[Extract to read]:
★ ★ ★

- Education: Lamar University

= Randy Best =

American businessman

Randy Best is an American education entrepreneur and conservative political donor.

==Early life==
Best was born and raised in Beaumont, Texas, the son of a hardware store owner and a teacher. In 1967, Best graduated from Lamar University, where he majored in political science after switching from pre-law.

==Career==
While a student at Lamar, Best started a jewelry business which he later sold for $12 million. After selling the business, Best pursued several different ventures, including art galleries, clinics, cattle yards, oil and gas, defense and aerospace, and Girl Scout-cookie manufacturing. Best and Elvis Mason founded a bank in 1984 with the backing of Robert S. Strauss, Laurence Tisch, and Thomas C. Barry. In 1995, Best founded Voyager Expanded Learning, a phonics-based early-literacy curriculum. By 2005, more than a thousand school districts across the United States used the Voyager curriculum. Best sold Voyager in the mid-2000s, and founded Academic Partnerships, which provides master's degree programs in business and education to public colleges. Academic Partnerships first worked with Lamar University to establish an online program, then expanded to several other universities including the University of Texas system and Arkansas State University. Best hired former Florida Governor Jeb Bush as an adviser to Academic Partnerships, and the two co-wrote a 2013 Inside Higher Ed op-ed promoting online education.

Best has served on the boards of Best Associates, ProQuest, Voyager Learning Company, Mason Best, the Education Commission of the States, the NEA Foundation, the National Urban Alliance Board of Columbia University, the Smithsonian Institution, and the National Foundation For The Improvement of Education. Best was a major bundler for Jeb Bush's 2016 run for president.

==Other activities==
Best donated money to George W. Bush's successful 1998 campaign for re-election as Governor of Texas, and was a major donor to Bush's 2000 run for president.

★ ★ ★

[Work request]:
Decide whether each statement agrees with the article on Randy Best, answering yes or no and quoting the words of the article that settle it: (a) Best founded Voyager Expanded Learning in 1995. (b) Best sold his jewelry business for $20 million. (c) Best majored in pre-law at Lamar University. The rows after this text come from a different source.

[Record extracts]:
★ ★ ★

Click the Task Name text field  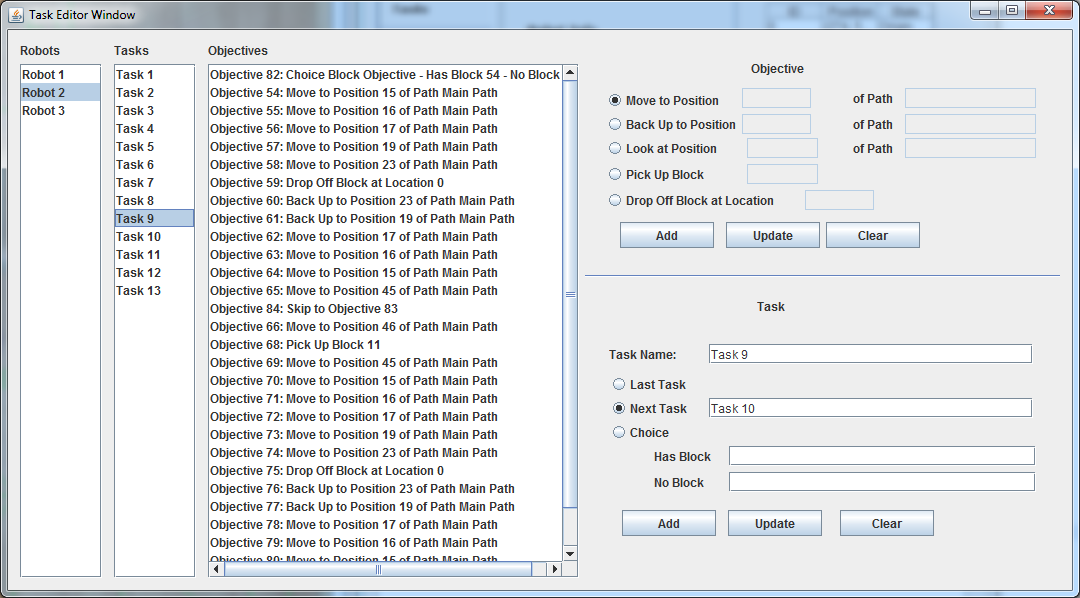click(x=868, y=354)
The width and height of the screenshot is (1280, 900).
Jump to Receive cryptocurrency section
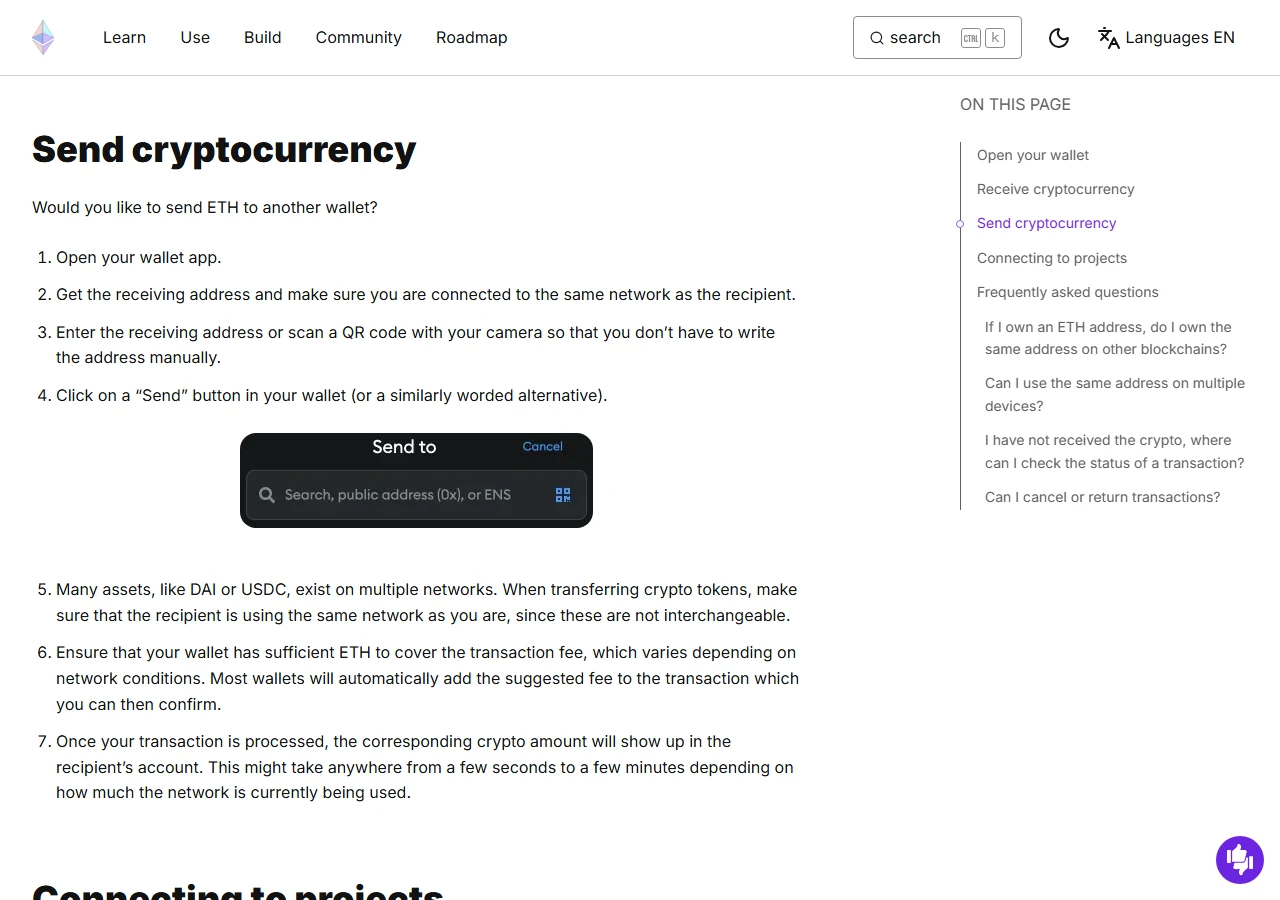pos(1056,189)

★ ★ ★

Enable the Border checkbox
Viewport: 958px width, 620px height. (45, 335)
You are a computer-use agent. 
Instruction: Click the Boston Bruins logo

★ ★ ★

[Written reply]:
(a) Yes: "In 1995, Best founded Voyager Expanded Learning, a phonics-based early-literacy curriculum."
(b) No: "Best started a jewelry business which he later sold for $12 million."
(c) No: "he majored in political science after switching from pre-law."